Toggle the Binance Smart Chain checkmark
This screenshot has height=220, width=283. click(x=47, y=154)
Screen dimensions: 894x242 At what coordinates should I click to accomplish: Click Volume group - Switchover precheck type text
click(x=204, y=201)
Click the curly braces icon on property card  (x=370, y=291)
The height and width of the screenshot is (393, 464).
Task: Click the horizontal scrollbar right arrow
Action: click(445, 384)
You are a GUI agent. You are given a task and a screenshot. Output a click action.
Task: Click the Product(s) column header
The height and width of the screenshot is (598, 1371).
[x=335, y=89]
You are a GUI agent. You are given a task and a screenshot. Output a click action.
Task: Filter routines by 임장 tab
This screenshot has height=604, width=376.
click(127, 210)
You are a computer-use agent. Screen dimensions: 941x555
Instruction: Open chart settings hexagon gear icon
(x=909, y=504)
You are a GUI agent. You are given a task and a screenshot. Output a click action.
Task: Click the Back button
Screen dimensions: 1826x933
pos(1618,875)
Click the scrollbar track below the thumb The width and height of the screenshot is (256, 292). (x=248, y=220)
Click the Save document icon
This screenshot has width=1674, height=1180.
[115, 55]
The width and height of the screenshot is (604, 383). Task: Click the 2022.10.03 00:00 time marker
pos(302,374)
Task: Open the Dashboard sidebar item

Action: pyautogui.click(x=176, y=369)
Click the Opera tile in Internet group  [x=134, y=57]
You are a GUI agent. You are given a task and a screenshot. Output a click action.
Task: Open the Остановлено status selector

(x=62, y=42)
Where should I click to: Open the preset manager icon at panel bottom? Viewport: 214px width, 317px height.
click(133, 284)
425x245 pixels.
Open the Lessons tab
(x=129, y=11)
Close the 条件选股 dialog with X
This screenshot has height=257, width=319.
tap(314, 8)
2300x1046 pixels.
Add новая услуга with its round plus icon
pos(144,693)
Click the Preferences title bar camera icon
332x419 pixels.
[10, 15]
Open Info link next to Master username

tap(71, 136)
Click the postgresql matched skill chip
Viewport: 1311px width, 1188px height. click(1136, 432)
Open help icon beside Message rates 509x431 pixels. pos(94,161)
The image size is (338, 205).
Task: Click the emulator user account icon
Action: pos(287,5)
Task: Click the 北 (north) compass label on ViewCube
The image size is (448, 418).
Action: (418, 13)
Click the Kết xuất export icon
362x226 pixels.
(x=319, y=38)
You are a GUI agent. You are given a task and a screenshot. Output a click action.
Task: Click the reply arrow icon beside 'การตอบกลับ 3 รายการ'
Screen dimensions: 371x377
•••
Could you please reproduce each record exactly, leaving nothing out?

Toggle the Binance Smart Chain checkmark
This screenshot has height=220, width=283. click(x=47, y=154)
Screen dimensions: 894x242 At what coordinates should I click to accomplish: Click Volume group - Switchover precheck type text
click(x=204, y=201)
Click the curly braces icon on property card  (x=370, y=291)
The height and width of the screenshot is (393, 464).
Task: Click the horizontal scrollbar right arrow
Action: click(445, 384)
You are a GUI agent. You are given a task and a screenshot. Output a click action.
Task: Click the Product(s) column header
The height and width of the screenshot is (598, 1371).
[x=335, y=89]
You are a GUI agent. You are given a task and a screenshot. Output a click action.
Task: Filter routines by 임장 tab
This screenshot has height=604, width=376.
click(127, 210)
You are a computer-use agent. Screen dimensions: 941x555
Instruction: Open chart settings hexagon gear icon
(x=909, y=504)
You are a GUI agent. You are given a task and a screenshot. Output a click action.
Task: Click the Back button
Screen dimensions: 1826x933
pos(1618,875)
Click the scrollbar track below the thumb The width and height of the screenshot is (256, 292). (x=248, y=220)
Click the Save document icon
This screenshot has width=1674, height=1180.
[115, 55]
The width and height of the screenshot is (604, 383). Task: Click the 2022.10.03 00:00 time marker
pos(302,374)
Task: Open the Dashboard sidebar item

Action: pyautogui.click(x=176, y=369)
Click the Opera tile in Internet group  [x=134, y=57]
You are a GUI agent. You are given a task and a screenshot. Output a click action.
Task: Open the Остановлено status selector

(x=62, y=42)
Where should I click to: Open the preset manager icon at panel bottom? Viewport: 214px width, 317px height.
click(133, 284)
425x245 pixels.
Open the Lessons tab
(x=129, y=11)
Close the 条件选股 dialog with X
This screenshot has height=257, width=319.
tap(314, 8)
2300x1046 pixels.
Add новая услуга with its round plus icon
pos(144,693)
Click the Preferences title bar camera icon
332x419 pixels.
[10, 15]
Open Info link next to Master username

tap(71, 136)
Click the postgresql matched skill chip
Viewport: 1311px width, 1188px height. click(1136, 432)
Open help icon beside Message rates 509x431 pixels. pos(94,161)
The image size is (338, 205).
Task: Click the emulator user account icon
Action: pos(287,5)
Task: Click the 北 (north) compass label on ViewCube
The image size is (448, 418).
Action: (418, 13)
Click the Kết xuất export icon
362x226 pixels.
(x=319, y=38)
You are a GUI agent. You are given a task and a screenshot. Output a click action.
Task: Click the reply arrow icon beside 'การตอบกลับ 3 รายการ'
Screen dimensions: 371x377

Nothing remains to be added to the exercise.